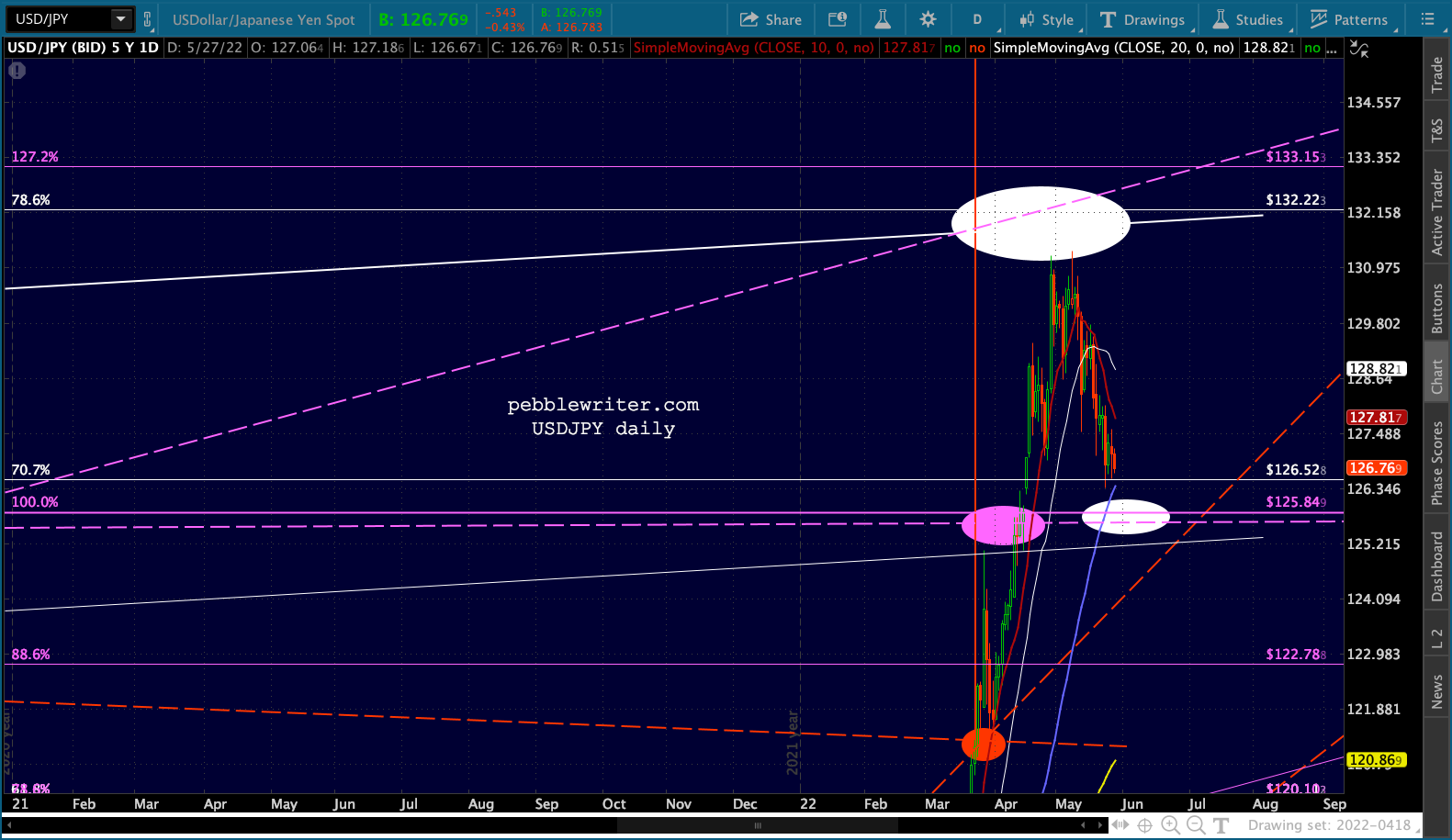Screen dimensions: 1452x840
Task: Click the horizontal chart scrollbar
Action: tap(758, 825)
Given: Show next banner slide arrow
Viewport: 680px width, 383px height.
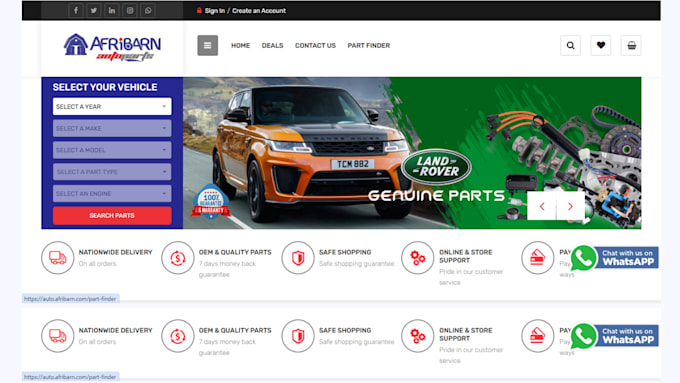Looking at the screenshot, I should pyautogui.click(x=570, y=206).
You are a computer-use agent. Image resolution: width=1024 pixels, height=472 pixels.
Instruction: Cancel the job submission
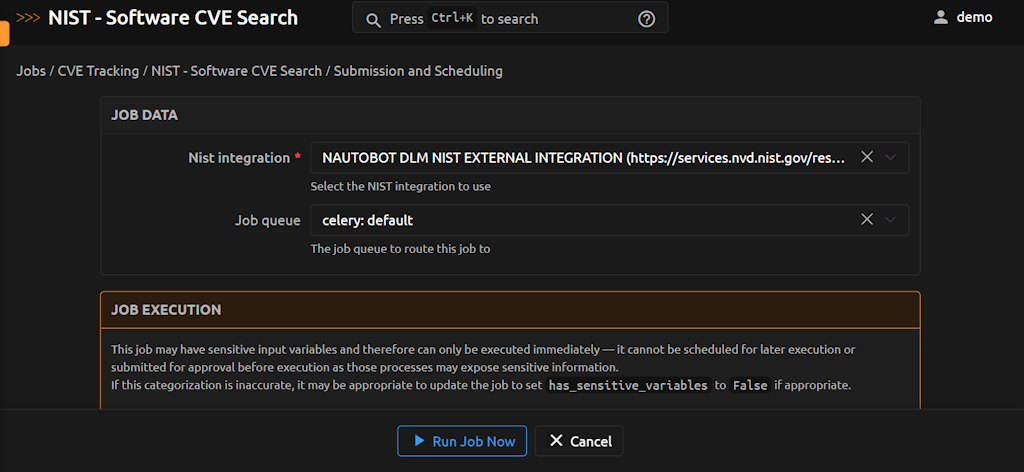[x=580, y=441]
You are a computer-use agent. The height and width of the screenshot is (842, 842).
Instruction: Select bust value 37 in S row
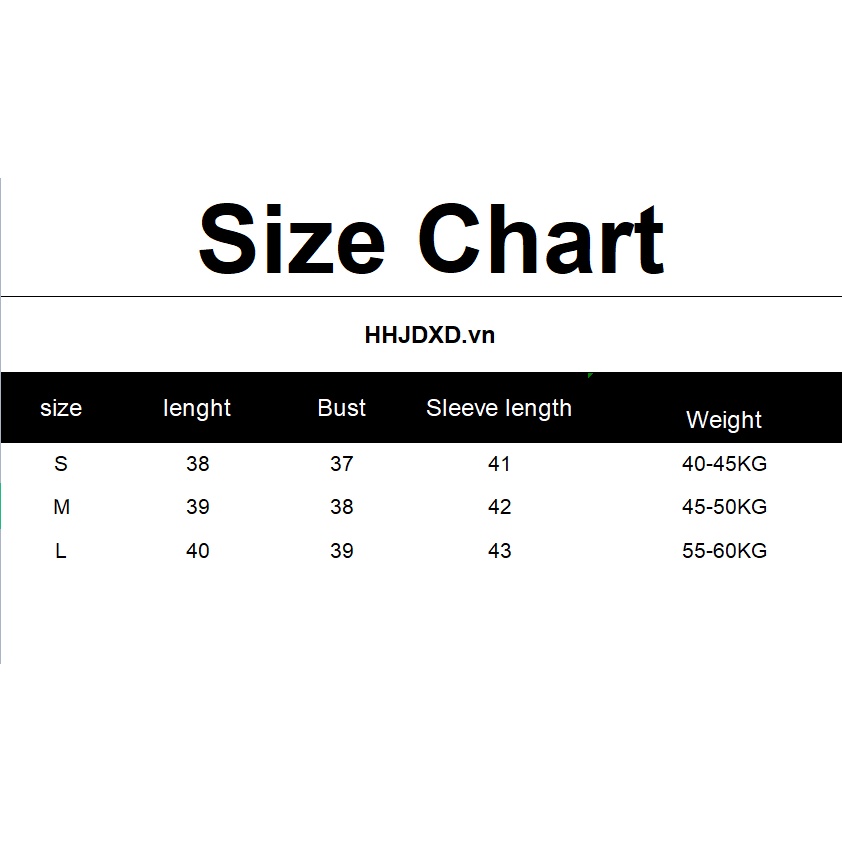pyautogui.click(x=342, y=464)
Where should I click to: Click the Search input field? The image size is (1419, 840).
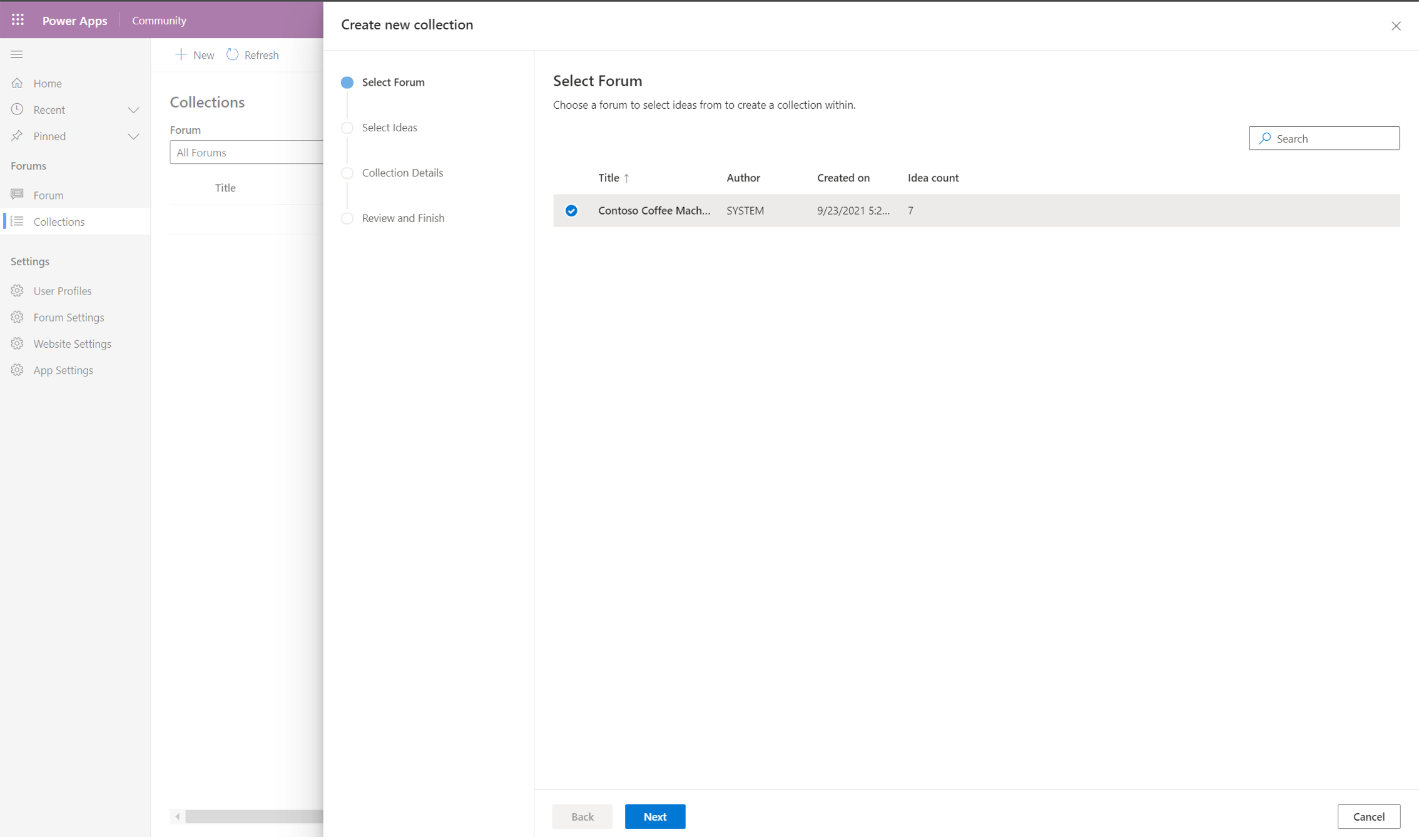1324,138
--
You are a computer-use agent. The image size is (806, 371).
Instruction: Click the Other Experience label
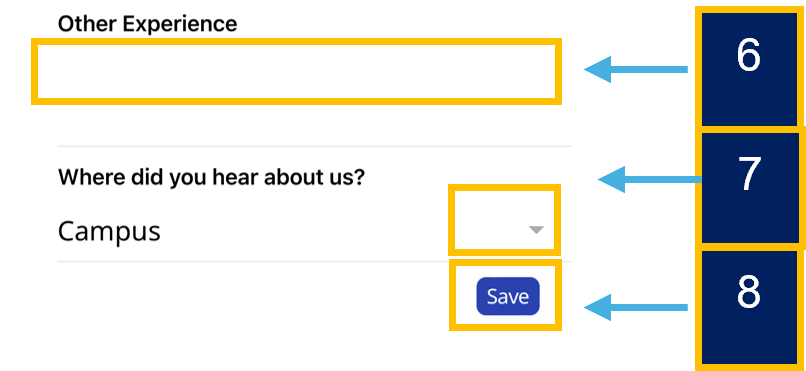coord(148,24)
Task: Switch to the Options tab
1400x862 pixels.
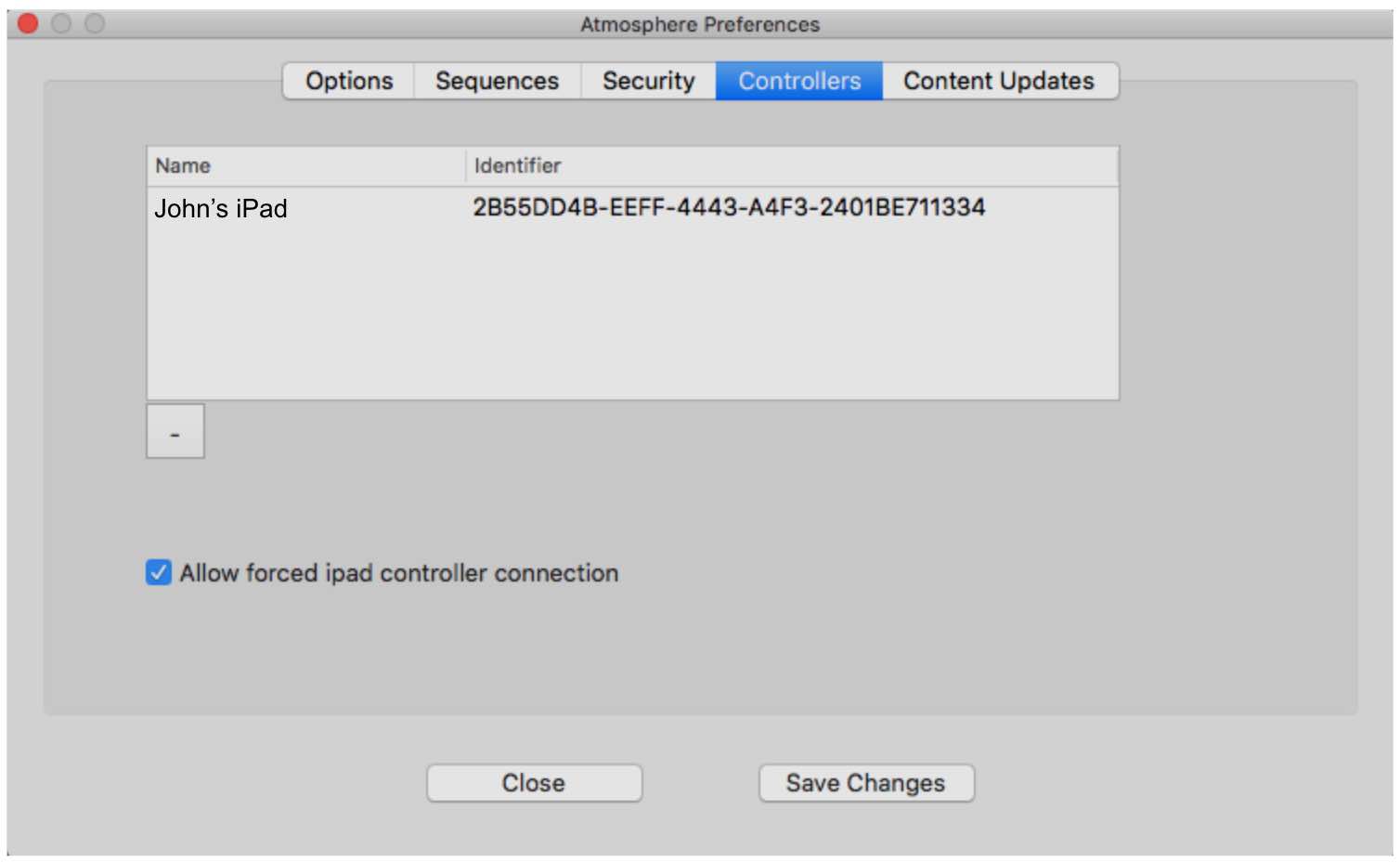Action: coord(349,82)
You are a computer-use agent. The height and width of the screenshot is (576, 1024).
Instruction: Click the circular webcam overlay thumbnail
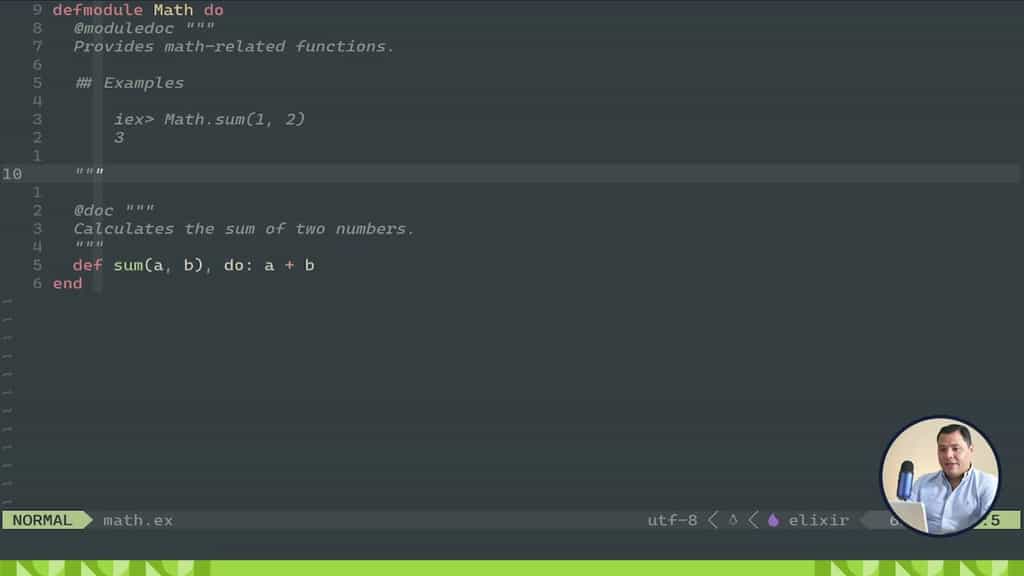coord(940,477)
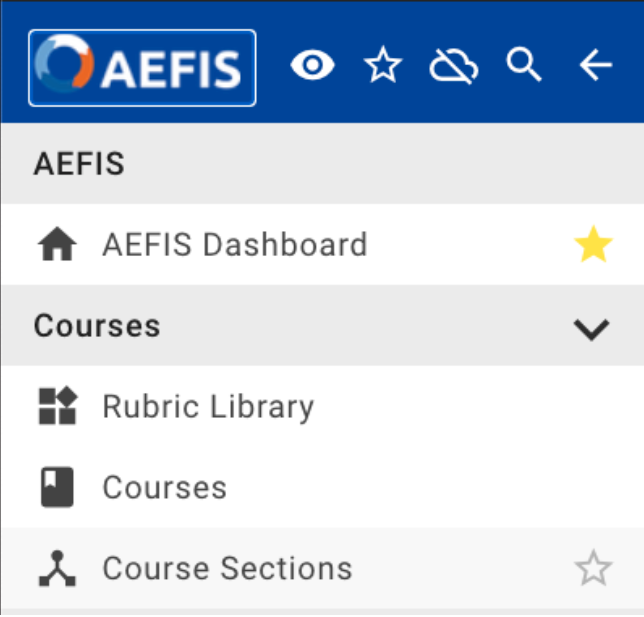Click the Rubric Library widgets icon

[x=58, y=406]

Assignment: Where in the entries above does the word "computer" appear? Copy each line that has it.

The answer:
You are a computer-use agent. Image resolution: width=1024 pixels, height=472 pixels.
You are a computer-use agent. The height and width of the screenshot is (842, 842).
You are a computer-use agent. The image size is (806, 371).
You are a computer-use agent. The height and width of the screenshot is (576, 1024).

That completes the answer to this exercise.